INPUT MATERIAL.
※

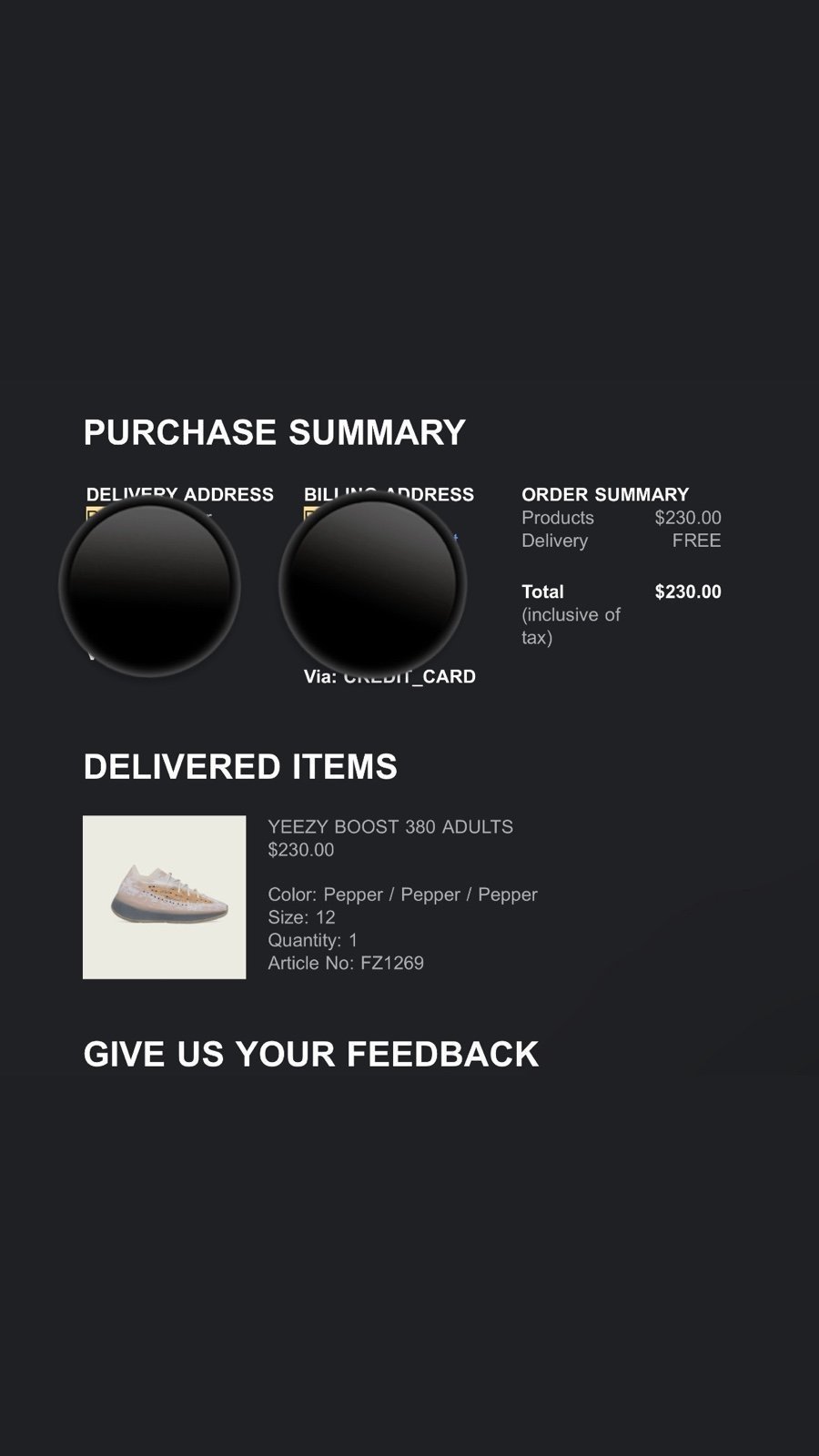This screenshot has height=1456, width=819.
Task: Click the BILLING ADDRESS label
Action: point(389,494)
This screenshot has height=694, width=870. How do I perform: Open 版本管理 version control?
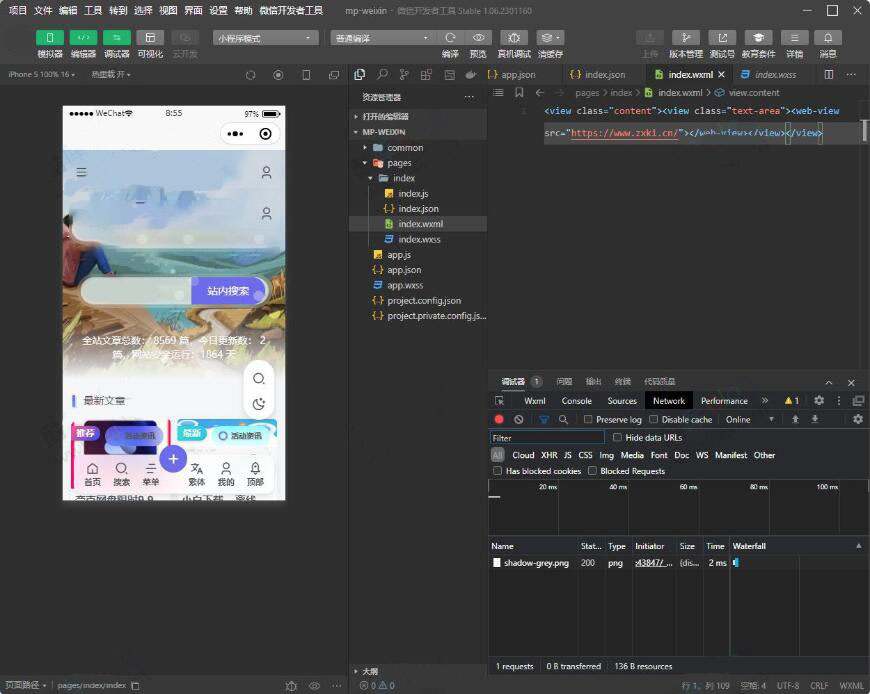685,38
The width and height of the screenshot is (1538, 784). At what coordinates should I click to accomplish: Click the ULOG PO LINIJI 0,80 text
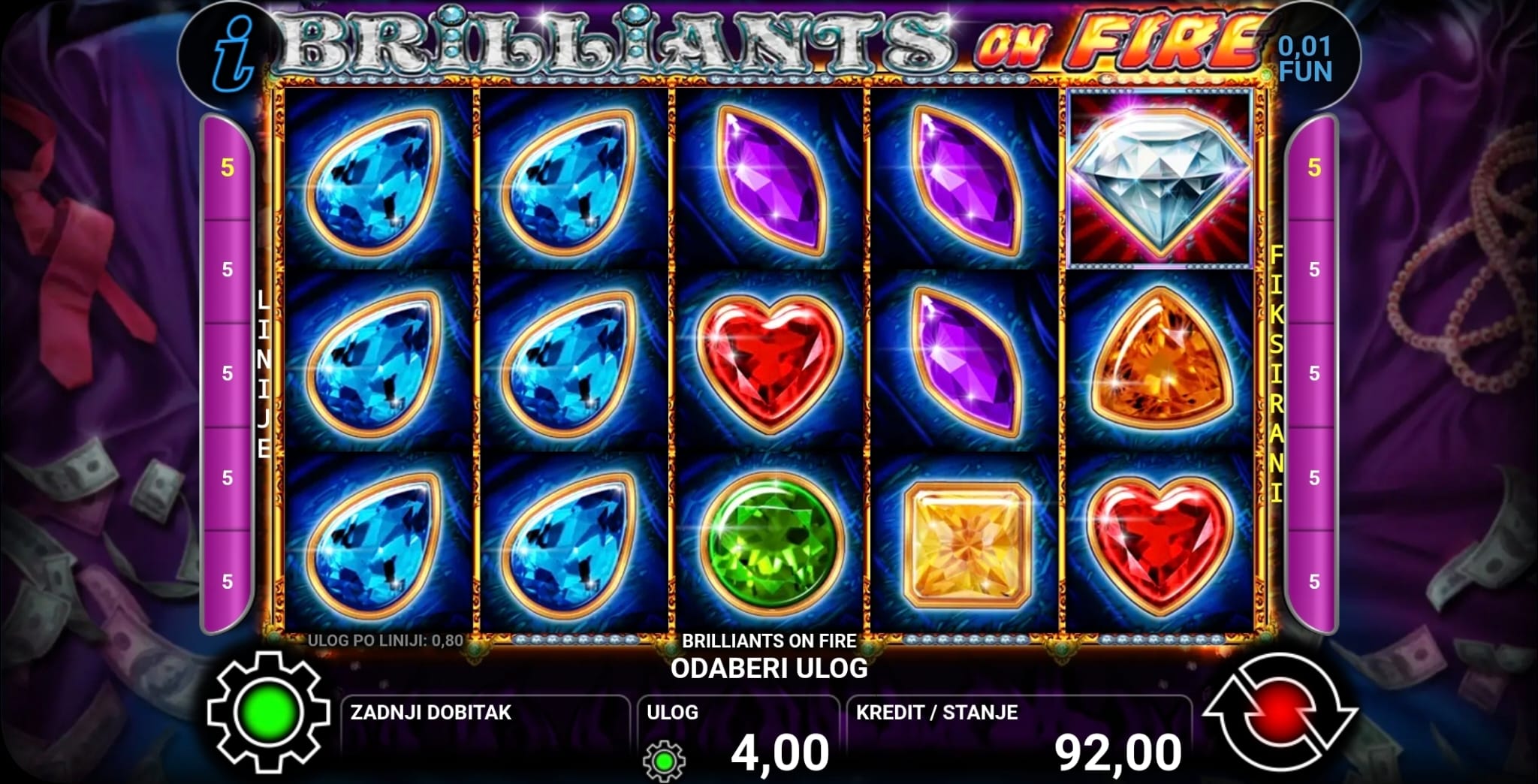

※

GOAL OF THE EXERCISE. Restate, word for word, each line from the one with "This screenshot has height=694, width=870." to the end of the entries, both included, and keep every picture out.

ANSWER FOR THE TASK.
This screenshot has height=694, width=870. How do I perform: Open 版本管理 version control?
685,38
The width and height of the screenshot is (1538, 784). At what coordinates should I click to accomplish: Click the ULOG PO LINIJI 0,80 text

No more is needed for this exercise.